My name is Daffodyle Saget and I’m a senior majoring in English and Sociology with a minor in International communications. I’ve enjoyed all the adventures we’ve had in this class and I’m happy to have had the opportunity to give back to Miami with the Chicken Key clean-up.
The Chicken Key is a small island off the coast of the Deering estate founded by Charles Deering. The key does not have a permanent clean-up crew that does continuous scheduled maintenance on the island. The only volunteers that help keep the key clean are from Florida International University. Thanks to professor Bailey and the Honors college the key has gotten numerous visitors to help maintain its environment. I got to join this relatively young initiative as a student of “Discover Miami” one of professor Baillys’ classes this Spring of 2021. The class focuses on learning about the city of Miami through direct interaction with the city. The cleaning got students to both interact with nature and be active while also seeing for themselves the environmental damage being done to Miami and the world at large. It was a well-rounded experience that meets the class objective and the Honors college values.
I was happy to find this to be part of the semester’s curriculum. While traveling around Miami and visiting different neighborhoods for class my eyes could not help but see the problems the city had. When we visited Downtown Miami our first class I could not help but notice the countless homeless people and the legacy of segregation followed by the gentrification of Black neighborhoods. It was infuriating walking around South beach and seeing all the vacant property next to homeless people obviously in need of access to mental health support. At the everglades, I got scared of losing our natural resources to environmental damage and bad policy because of the neglect of the citizens. The Key cleanup was one way I could help and be a part of the solution to at least one of these issues.
Professor Bailly is not only a professor at the Honors College at FIU but also a resident artist at the Deering Estate. He arranges for us all as a class to dedicate a meeting to act in service of Miami. We were instructed at the beginning of this course of this trip and were told to prepare with water shoes and clothing that could get wet. On the day of the excursion, we learned how to canoe and were taken out by Bailly who was familiar with the journey. We were given bags to fill and two hours or so to work.
Where and What
After canoeing for about thirty to forty-five minutes from the Deering estate we parked off the coast, amongst the mangroves, of the small island known as the chicken key. At the time of arrival, it was around 10:40 am. We began to settle in the picnic area and wait for instructions. Bailly being the professor that he is invited us to swim to lift our spirits and motivate us to begin the hard work of the day. During the swim, we were told more about the key and how the clean-ups began. Professor Bailly detailed a little more what we would encounter including small plastic pieces that were eaten by the animals resulting in their death. We were also told that furbished wood should also be picked up because of the chemicals they bleed into the water. I would not have a guest to pick up the wood so I noted that for later.

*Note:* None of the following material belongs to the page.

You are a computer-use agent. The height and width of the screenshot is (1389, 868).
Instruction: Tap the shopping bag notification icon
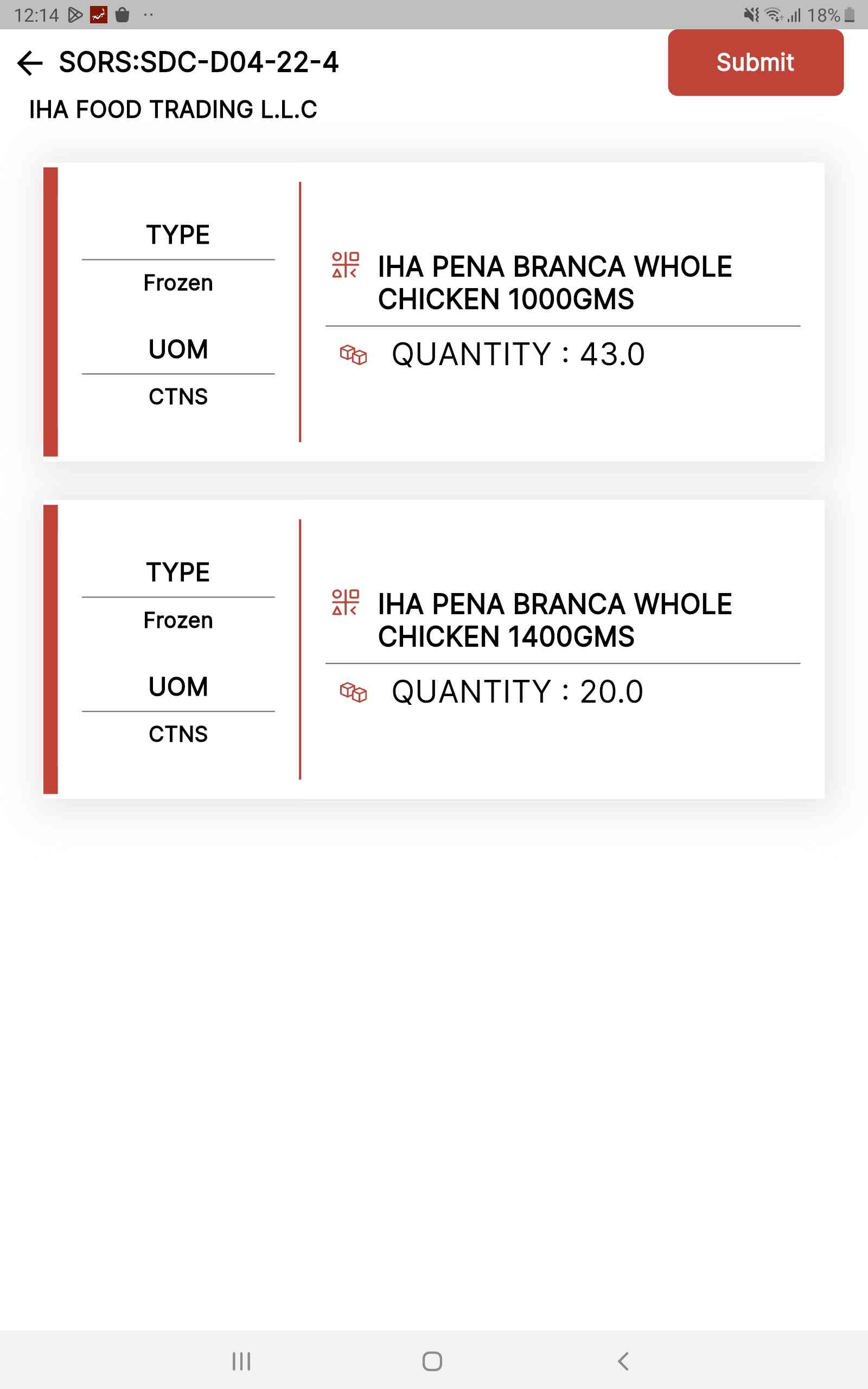[122, 15]
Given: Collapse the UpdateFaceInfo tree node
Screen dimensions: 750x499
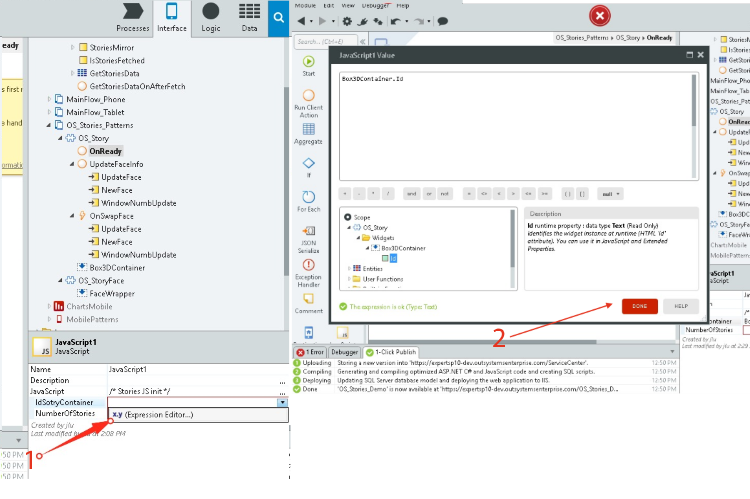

Once on land and dry we were given large black garbage bags and told to walk either direction and fill as many bags as we can before stocking them on the canoes at the shore. We were given two hours or so to work and the time flew fast. I had not thought I would fill a bag but it became obvious that I had no reason to worry. As I walk I found the oddest object from birthday balloons, sandals, to deodorant. It felt like I was an alien picking up what was left of Human society after its end. It felt like I was an archeologist of a dystopia. It was endless the amount of trash on the key. I would pick from a spot and look there again to find something. It was overwhelming the amount of trash and I felt like I barely made a dent. I started to feel hopeless that we were doom to become remains outlived by the trash we created.
Close to the class’s end time, we were all called to pack up and gather again. We had canoes filled to the brim with the trash that we had to walk back to the original spot and I felt the itch to go back and do more. I shared my feelings with professor Bailly who then showed me a picture of the old key. He reassured me it used to be worst and that we were in fact making a difference. Looking at the picture where the trash was visible even miles with the naked eye made me confident again that my efforts were not in Vain. We canoed back with heavy loads divided amongst us and ended the day dumping trash that should have never been made in the first place. I left smiling knowing I gave back and contributed to the city I love.
I am no stranger to volunteering. I gave my time to service throughout Highschool. I worked with patience at my local hospital giving them comfort or guidance. It felt good to be able to help. I still jump at the opportunity when it comes from beach cleanups to phone banking. I guess I feel move to contribute to something bigger than myself. It’s how I want to leave a mark on the world by making it with my small efforts a better place. I got so much from this class and realized how distant I was from Miami as a community. I wanted to feel like a citizen not just in residency but in action. That was the feeling that captured me in each class meeting this semester and the trip to Chicken key allowed me to exercise that feeling.